(begin)
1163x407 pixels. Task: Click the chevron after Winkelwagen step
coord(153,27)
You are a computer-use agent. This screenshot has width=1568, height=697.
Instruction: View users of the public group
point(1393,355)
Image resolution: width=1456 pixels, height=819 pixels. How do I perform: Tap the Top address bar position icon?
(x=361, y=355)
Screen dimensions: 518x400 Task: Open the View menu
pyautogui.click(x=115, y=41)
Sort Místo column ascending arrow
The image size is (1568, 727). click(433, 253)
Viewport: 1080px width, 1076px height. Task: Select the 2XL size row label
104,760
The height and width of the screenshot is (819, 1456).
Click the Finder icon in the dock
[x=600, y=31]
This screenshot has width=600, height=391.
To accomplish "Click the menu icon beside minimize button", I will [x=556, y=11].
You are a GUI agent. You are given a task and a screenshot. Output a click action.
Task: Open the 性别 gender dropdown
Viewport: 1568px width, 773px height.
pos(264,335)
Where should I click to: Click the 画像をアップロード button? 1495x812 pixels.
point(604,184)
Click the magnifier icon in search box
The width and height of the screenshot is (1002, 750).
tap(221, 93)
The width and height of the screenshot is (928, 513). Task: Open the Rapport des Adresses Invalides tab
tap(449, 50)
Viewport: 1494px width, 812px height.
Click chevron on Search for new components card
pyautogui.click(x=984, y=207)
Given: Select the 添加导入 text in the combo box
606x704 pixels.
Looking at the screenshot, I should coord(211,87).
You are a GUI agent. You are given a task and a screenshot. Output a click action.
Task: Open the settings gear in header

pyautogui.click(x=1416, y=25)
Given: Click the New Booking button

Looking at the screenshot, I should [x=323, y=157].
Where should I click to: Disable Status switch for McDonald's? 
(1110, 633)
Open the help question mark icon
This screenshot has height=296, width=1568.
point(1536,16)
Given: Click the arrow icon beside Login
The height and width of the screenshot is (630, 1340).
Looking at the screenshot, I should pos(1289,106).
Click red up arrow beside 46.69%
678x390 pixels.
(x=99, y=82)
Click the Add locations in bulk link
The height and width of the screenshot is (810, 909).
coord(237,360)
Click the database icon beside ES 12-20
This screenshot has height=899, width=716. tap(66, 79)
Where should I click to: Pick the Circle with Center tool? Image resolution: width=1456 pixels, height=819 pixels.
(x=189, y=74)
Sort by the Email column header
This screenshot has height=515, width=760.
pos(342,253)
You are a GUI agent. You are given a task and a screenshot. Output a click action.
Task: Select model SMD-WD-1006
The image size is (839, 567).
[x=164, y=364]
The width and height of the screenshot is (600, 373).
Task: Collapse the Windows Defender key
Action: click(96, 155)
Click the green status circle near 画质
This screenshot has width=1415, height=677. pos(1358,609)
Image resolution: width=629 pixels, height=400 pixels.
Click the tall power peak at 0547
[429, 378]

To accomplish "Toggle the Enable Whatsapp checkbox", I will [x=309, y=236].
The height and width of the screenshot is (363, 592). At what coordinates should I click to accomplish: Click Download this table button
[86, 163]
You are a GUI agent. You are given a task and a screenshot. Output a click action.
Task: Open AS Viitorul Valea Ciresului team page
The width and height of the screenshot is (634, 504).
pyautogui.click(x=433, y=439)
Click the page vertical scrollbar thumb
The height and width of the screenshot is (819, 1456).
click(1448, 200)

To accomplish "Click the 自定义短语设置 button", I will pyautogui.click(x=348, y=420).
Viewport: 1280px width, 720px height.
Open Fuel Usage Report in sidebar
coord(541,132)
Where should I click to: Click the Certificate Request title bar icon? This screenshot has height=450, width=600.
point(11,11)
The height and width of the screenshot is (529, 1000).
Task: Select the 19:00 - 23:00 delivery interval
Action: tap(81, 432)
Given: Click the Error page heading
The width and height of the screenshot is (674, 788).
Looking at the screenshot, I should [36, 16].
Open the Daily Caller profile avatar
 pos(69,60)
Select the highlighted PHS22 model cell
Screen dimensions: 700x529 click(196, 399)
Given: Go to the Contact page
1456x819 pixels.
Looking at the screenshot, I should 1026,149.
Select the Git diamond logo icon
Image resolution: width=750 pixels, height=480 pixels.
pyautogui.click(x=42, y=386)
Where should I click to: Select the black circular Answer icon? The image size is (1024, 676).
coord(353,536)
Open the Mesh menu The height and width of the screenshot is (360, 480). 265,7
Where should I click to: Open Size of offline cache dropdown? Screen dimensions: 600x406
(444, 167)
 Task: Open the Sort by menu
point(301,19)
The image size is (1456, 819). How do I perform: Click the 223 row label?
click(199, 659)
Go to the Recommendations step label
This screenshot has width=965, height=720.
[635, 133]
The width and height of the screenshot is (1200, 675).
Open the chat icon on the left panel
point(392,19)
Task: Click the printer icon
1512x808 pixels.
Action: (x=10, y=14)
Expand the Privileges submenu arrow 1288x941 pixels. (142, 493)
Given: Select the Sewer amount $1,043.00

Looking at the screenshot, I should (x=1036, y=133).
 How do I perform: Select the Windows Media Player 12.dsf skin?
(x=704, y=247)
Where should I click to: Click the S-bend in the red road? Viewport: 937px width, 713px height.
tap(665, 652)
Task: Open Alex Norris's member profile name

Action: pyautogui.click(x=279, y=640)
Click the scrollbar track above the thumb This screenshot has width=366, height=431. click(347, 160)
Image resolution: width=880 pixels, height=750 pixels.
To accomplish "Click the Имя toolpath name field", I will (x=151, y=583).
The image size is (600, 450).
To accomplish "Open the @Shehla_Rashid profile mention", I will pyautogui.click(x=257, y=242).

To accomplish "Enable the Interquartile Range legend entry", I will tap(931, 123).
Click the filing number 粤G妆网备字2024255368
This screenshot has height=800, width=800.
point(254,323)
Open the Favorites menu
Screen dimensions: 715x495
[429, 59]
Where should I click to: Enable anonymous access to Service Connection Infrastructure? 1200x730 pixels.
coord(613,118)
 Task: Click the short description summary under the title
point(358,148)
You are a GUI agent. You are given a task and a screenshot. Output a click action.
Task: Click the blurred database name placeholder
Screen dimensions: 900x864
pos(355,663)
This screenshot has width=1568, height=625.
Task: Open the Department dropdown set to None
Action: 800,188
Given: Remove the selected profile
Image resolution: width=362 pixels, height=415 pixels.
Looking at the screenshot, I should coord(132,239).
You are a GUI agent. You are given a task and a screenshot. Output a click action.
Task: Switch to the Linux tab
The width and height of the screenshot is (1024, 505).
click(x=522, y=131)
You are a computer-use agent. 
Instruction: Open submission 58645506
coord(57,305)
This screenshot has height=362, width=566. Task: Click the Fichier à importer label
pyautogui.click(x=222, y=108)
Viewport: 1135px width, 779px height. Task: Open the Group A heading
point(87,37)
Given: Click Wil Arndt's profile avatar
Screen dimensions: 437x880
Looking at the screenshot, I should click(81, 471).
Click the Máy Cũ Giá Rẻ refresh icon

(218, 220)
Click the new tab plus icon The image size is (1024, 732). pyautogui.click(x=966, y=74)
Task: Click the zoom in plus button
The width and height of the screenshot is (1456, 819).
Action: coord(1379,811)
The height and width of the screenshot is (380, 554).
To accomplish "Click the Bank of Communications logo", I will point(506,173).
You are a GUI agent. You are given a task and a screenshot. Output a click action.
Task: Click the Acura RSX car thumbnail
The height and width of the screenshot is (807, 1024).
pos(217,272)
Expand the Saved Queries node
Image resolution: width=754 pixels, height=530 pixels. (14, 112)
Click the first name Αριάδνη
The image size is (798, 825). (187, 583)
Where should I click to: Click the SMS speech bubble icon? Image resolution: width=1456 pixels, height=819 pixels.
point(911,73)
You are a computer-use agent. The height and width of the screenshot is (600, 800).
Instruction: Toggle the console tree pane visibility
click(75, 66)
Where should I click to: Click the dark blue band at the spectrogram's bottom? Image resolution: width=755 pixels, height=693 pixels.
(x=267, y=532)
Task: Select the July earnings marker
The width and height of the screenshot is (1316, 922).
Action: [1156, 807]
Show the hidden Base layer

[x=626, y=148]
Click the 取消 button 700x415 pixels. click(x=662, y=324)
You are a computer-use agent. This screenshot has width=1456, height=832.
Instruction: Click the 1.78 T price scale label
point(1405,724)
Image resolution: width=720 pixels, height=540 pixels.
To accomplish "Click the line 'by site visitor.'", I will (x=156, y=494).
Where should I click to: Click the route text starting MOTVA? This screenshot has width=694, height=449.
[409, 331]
(end)
EXERCISE OBJECTIVE ->
Rewrite everything from the line containing "This screenshot has width=600, height=391." down to the line containing "Looking at the screenshot, I should coord(211,87).", putting "magnifying glass" wherever "magnifier" appears and leaving the rest unchanged.

CORRECT OUTPUT ->
This screenshot has width=600, height=391.
To accomplish "Click the menu icon beside minimize button", I will [x=556, y=11].
You are a GUI agent. You are given a task and a screenshot. Output a click action.
Task: Open the 性别 gender dropdown
Viewport: 1568px width, 773px height.
pos(264,335)
Where should I click to: Click the 画像をアップロード button? 1495x812 pixels.
point(604,184)
Click the magnifying glass icon in search box
The width and height of the screenshot is (1002, 750).
tap(221, 93)
The width and height of the screenshot is (928, 513). Task: Open the Rapport des Adresses Invalides tab
tap(449, 50)
Viewport: 1494px width, 812px height.
Click chevron on Search for new components card
pyautogui.click(x=984, y=207)
Given: Select the 添加导入 text in the combo box
606x704 pixels.
Looking at the screenshot, I should coord(211,87).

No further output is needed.